To show the vast power of the wearing action of
sea-beaches, we need only appeal to the great cliffs along the
present coast of Patagonia, and to the escarpments or ancient
sea-cliffs at different levels, one above another, on that same
line of coast.
The old underlying tertiary formation at Coquimbo appears to be of
about the same age with several deposits on the coast of Chile (of
which that of Navedad is the principal one), and with the great
formation of Patagonia.
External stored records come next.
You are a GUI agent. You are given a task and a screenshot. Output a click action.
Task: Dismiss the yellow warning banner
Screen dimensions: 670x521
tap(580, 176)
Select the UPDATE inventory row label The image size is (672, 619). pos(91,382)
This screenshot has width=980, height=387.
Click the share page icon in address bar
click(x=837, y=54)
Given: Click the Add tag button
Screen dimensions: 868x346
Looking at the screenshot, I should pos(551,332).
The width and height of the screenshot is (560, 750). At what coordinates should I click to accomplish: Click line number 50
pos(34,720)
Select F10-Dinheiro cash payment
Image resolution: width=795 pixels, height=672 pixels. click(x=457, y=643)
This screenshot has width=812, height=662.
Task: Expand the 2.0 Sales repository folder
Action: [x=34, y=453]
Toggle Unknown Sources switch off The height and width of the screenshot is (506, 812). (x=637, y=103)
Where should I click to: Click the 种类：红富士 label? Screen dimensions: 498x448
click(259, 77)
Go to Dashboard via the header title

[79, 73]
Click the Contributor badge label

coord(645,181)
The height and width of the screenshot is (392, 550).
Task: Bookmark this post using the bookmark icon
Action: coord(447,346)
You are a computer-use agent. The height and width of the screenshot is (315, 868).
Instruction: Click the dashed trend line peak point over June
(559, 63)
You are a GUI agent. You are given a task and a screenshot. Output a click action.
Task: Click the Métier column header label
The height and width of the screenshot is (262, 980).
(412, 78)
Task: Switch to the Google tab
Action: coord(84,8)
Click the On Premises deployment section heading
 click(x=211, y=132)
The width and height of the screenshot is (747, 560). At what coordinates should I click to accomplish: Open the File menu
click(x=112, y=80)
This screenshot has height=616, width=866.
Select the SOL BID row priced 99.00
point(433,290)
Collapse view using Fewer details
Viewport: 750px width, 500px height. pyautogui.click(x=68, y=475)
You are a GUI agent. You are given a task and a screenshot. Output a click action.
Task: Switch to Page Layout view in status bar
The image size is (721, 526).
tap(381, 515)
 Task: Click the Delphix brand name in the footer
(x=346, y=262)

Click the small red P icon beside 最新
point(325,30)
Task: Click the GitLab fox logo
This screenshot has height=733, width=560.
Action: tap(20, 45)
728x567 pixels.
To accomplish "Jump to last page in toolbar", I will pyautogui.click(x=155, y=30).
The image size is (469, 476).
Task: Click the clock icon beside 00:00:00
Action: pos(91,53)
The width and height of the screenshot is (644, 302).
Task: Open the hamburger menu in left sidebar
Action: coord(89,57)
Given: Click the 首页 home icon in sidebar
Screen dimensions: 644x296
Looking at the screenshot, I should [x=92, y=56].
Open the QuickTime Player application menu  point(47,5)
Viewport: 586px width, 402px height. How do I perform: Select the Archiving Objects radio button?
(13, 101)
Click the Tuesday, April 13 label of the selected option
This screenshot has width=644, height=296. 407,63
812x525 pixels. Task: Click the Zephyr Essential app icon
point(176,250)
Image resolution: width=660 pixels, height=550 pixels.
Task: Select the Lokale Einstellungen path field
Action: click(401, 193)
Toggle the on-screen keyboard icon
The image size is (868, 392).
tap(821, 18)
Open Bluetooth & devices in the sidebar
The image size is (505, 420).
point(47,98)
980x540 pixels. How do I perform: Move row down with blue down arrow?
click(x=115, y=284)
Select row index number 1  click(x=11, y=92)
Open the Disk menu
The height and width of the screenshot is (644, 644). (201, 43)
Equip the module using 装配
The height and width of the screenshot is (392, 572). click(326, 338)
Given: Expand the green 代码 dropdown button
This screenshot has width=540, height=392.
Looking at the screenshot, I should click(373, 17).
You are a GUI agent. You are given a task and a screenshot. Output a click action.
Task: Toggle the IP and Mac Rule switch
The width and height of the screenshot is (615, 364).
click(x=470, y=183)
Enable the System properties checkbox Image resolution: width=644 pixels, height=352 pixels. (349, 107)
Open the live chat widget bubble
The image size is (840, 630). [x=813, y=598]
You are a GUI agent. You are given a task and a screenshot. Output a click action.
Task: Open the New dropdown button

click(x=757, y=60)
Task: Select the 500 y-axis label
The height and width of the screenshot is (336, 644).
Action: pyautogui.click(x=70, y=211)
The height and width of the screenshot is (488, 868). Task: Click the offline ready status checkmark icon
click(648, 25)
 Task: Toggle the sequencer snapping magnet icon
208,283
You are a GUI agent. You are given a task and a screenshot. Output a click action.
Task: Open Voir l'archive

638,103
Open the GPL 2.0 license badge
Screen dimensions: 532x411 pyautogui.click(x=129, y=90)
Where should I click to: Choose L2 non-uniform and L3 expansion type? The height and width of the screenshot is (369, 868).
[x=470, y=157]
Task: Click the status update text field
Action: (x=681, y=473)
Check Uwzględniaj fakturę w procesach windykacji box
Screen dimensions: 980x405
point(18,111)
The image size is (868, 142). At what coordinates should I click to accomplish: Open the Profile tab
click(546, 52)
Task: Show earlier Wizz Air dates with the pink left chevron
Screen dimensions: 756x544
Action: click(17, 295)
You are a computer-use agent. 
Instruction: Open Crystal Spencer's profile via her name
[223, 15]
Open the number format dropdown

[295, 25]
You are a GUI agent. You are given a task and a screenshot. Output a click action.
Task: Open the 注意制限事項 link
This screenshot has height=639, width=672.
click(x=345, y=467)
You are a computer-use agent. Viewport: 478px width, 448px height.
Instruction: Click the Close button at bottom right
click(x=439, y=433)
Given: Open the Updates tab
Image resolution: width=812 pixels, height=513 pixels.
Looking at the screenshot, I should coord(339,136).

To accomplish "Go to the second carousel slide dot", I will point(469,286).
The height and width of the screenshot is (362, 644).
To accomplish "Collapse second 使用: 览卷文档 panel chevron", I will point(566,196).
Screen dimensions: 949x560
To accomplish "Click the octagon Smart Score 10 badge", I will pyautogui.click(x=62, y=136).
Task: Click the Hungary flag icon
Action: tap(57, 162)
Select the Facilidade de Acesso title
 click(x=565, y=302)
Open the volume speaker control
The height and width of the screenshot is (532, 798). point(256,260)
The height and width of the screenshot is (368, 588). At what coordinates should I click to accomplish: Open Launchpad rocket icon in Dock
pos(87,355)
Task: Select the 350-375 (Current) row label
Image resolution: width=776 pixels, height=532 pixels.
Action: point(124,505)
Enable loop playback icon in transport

Both at Navedad and in Patagonia there is
evidence, that since the shells (a list of which has been seen by
Professor E. Forbes) there intombed were living, there has been a
subsidence of several hundred feet, as well as an ensuing
elevation. It may naturally be asked how it comes that although no
extensive fossiliferous deposits of the recent period, nor of any
period intermediate between it and the ancient tertiary epoch, have
been preserved on either side of the continent, yet that at this
ancient tertiary epoch, sedimentary matter containing fossil
remains should have been deposited and preserved at different
points in north and south lines, over a space of 1100 miles on the
shores of the Pacific, and of at least 1350 miles on the shores of
the Atlantic, and in an east and west line of 700 miles across the
widest part of the continent? I believe the explanation is not
difficult, and that it is perhaps applicable to nearly analogous
facts observed in other quarters of the world.